Block 3 - CNS Flashcards
(113 cards)
___ aggregates are seen in Alzheimer’s, Pick disease, and progressive supranuclear palsy
Microtubule associated protein
Soluble in monomeric form
Insoluble fibrillary aggregates escape degradation and form neurofibrillary tangles
In some patients, the enzyme that cleaves the protein can be altered ( familial AD and PD)
tau
___ aggregates seen in Parkinson’s, dementia with lewy bodies, and multiple system atrophy
synuclein
____ aggregates seen in Alzheimer’s and cerebral amyloid angiopathy
beta-amyloid
___ protein aggregates seen in CJD, vCJD, FFI, and animal diseases
prion
Type of degeneration seen in alzheimer’s
diffuse cortical
type of degeneration seen in diffuse lewy body disease
diffuse cortical
degeneration seen in frontotemperol dementias
diffuse cortical
type of degeneration seen in parkinson disease
midbrain/brainstem
type of degeneration seen in progressive supranuclear palsy
midbrain/brainstem
type of degeneration seen in huntington disease
caudate nucleus
type of degeneration seen in amyotrophic lateral sclerosis
motor neurons
chromosome associated with beta-amyloid precursor protein in Alzheimer’s disease
21
(alzheimer’s increased in Down syndrome)
gene associated with presenilin 1, associated with Alzheimer’s
14q24.3
gene associated with presenilin 2, associated with Alzheimer’s
1q31-q42
gene associated with tau, associated with Alzheimer’s
17q21.1
____ plaques as seen in alzheimer’s

amyloid
____ ____ of Tau protein as seen in alzheimer’s disease

neurofibrillary tangles
Superficial cortical dark spots denote ____ deposition in Alzheimer’s

hemosiderin
Parkinson’s disease involves the deposition of ____ inclusions (Lewy bodies) with progressive loss of neurons, visible grossly in the substantia nigra.

synuclein
Parkinson’s disease involves the deposition of synuclein inclusions, called ______ _____, with progressive loss of neurons, visible grossly in the substantia nigra.

Lewy bodies
Parkinson’s disease involves the deposition of synuclein inclusions (Lewy bodies) with progressive loss of neurons, visible grossly in the ____ ____.
substantia nigra
Huntington chorea involves chromosome ___, which codifies Huntingtin, containing a polyglutamine sequence due to CAG repeats.
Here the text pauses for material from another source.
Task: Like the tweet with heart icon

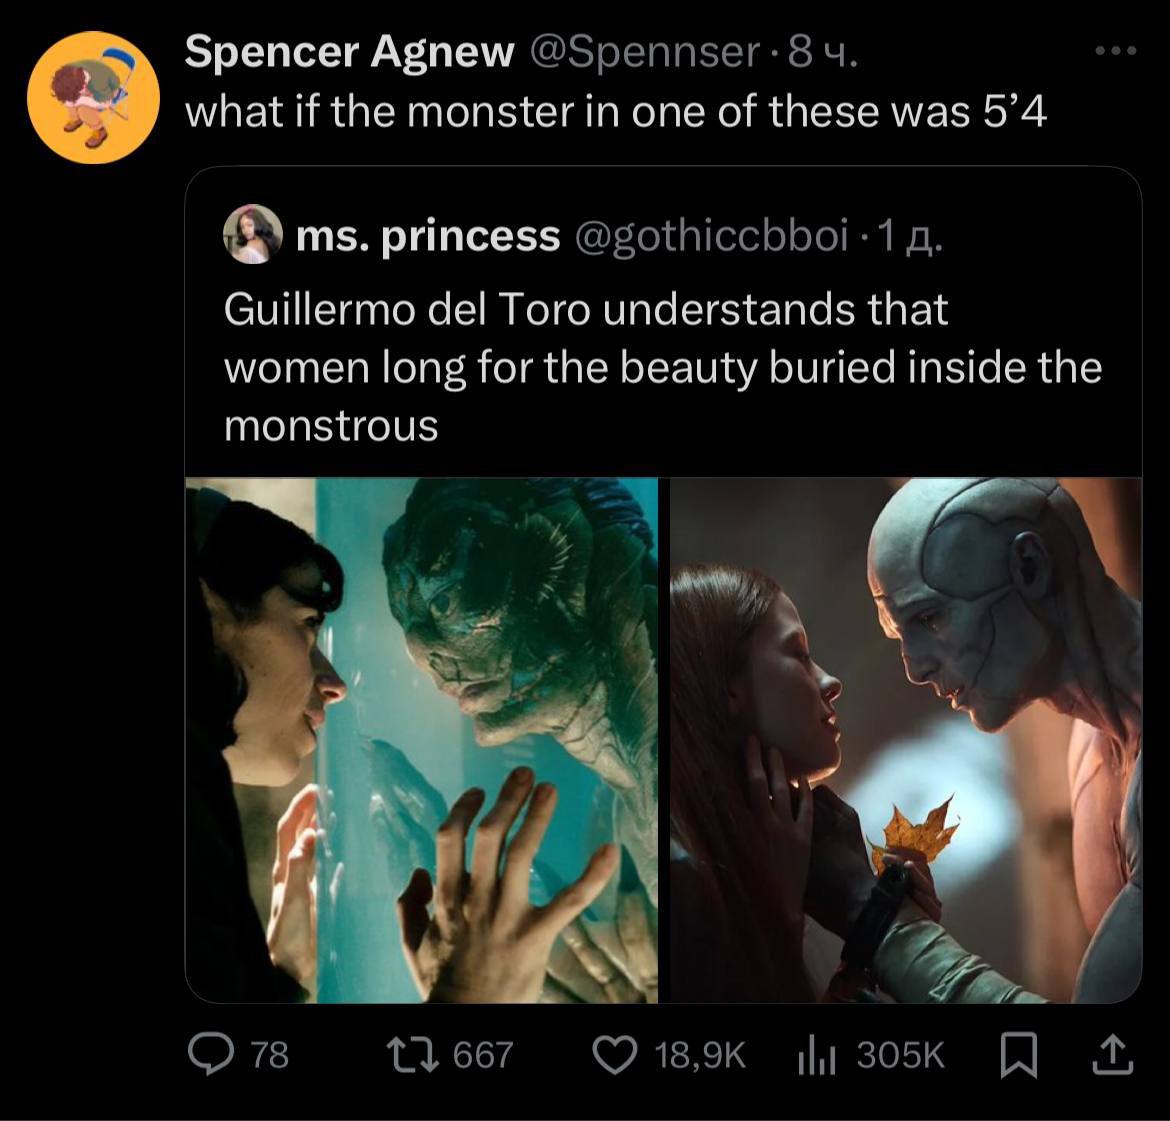Action: (615, 1055)
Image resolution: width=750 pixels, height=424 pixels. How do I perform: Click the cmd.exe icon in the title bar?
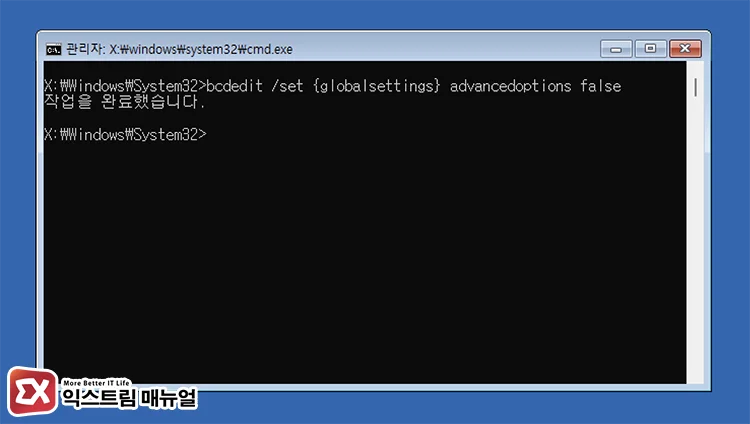pos(53,49)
Repeats increase with each subsequent generation, increasing the severity of the disease.
4p
Huntington chorea involves chromosome 4p, which codifies Huntingtin, containing a polyglutamine sequence due to CAG repeats. Repeats increase with each subsequent generation, increasing the severity of the disease. This phenomenon is called ___.
anticipation
Huntington’s disease shows ___ nucleus atrophy and neuronal loss. Causes significant dilation of the lateral ventricles.

caudate